• What the task requires: Copy the rows below without any changes, from the line with "Where should I" to the line with "pyautogui.click(x=946, y=265)".

• Given information:
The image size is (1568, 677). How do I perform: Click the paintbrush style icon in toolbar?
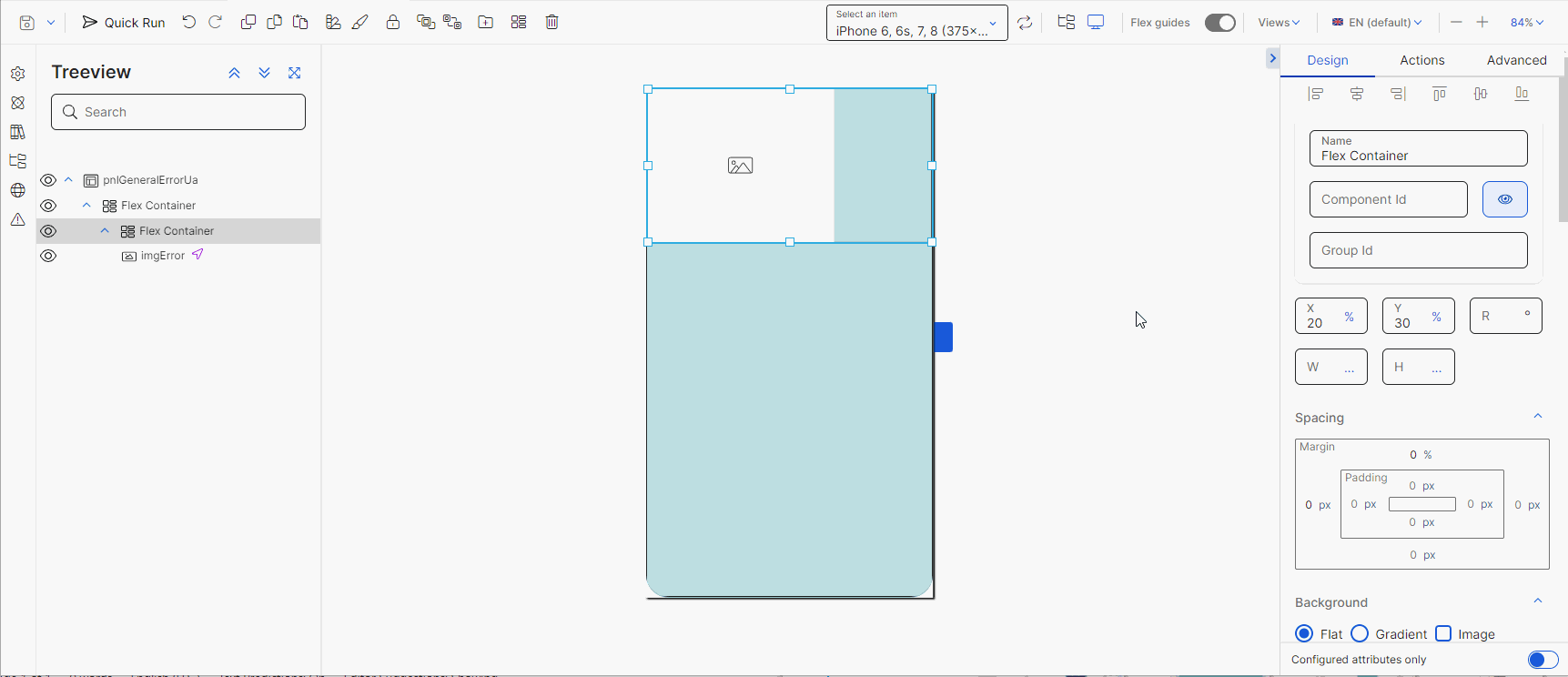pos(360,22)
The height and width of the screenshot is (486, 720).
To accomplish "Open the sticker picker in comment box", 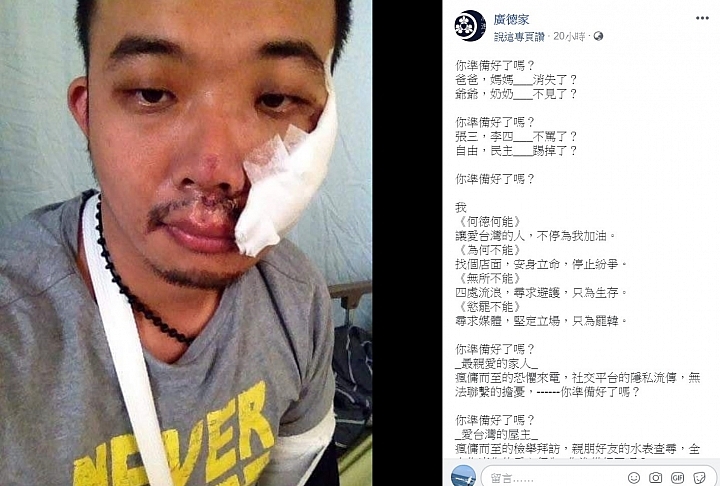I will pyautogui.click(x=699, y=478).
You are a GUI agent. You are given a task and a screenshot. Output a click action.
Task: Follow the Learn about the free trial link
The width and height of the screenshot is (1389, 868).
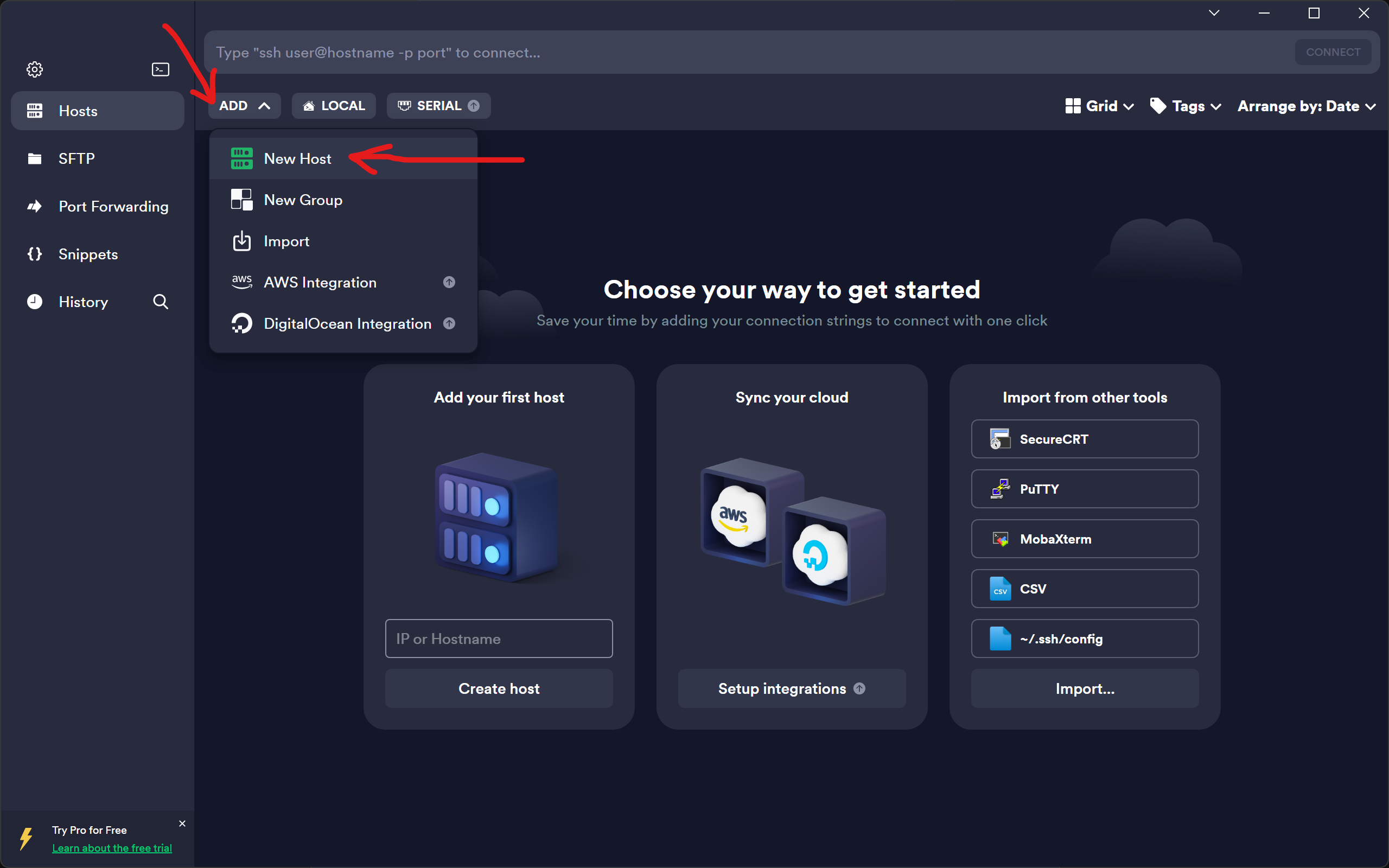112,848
...
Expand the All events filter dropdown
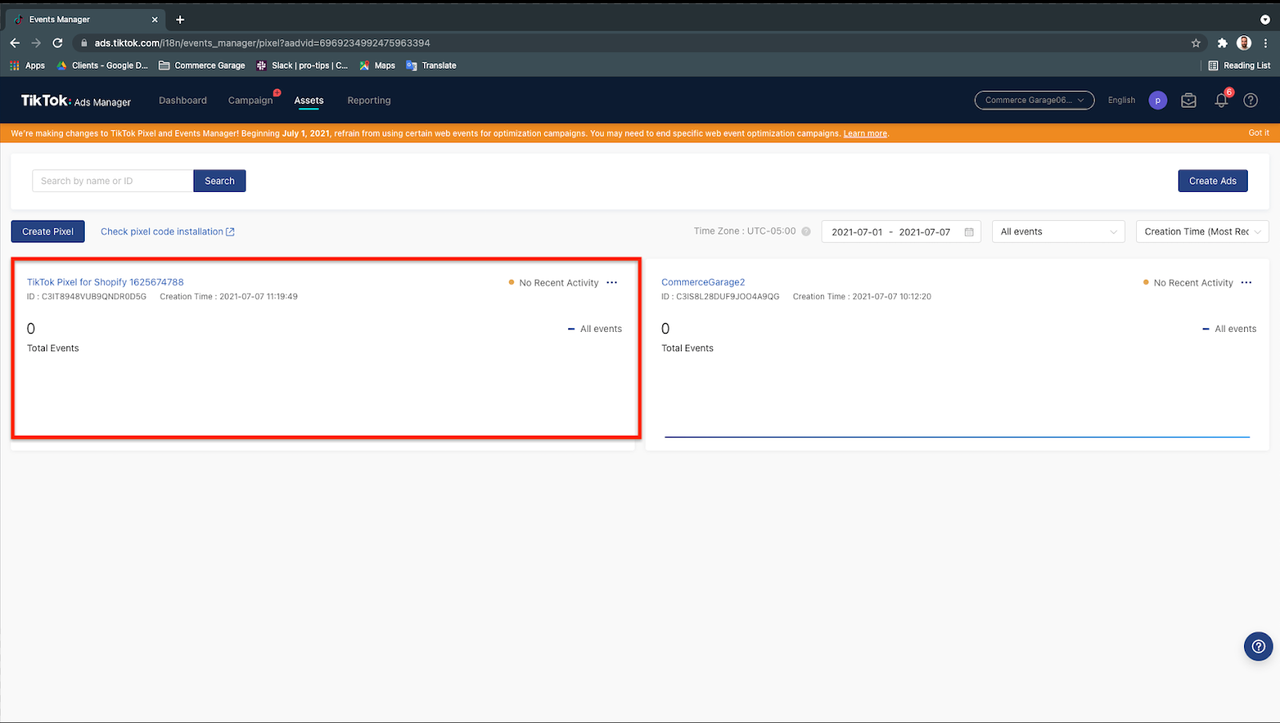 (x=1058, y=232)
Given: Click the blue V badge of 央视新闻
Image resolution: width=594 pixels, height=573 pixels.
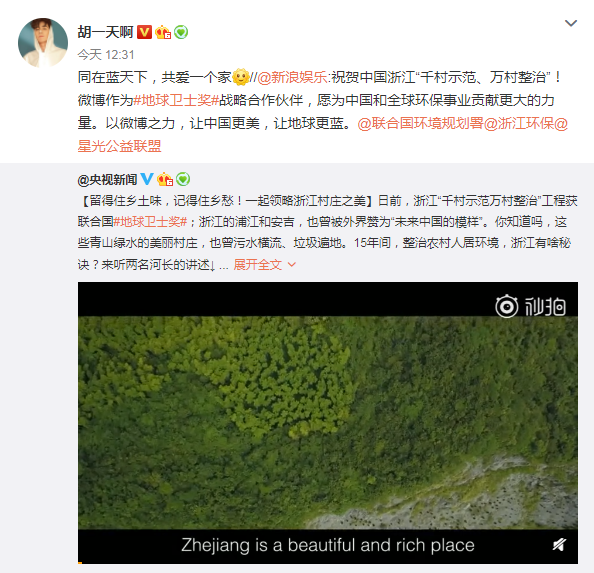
...
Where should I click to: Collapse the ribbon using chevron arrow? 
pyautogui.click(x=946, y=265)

• The answer:
Where should I click to: Collapse the ribbon using chevron arrow? 
pyautogui.click(x=946, y=265)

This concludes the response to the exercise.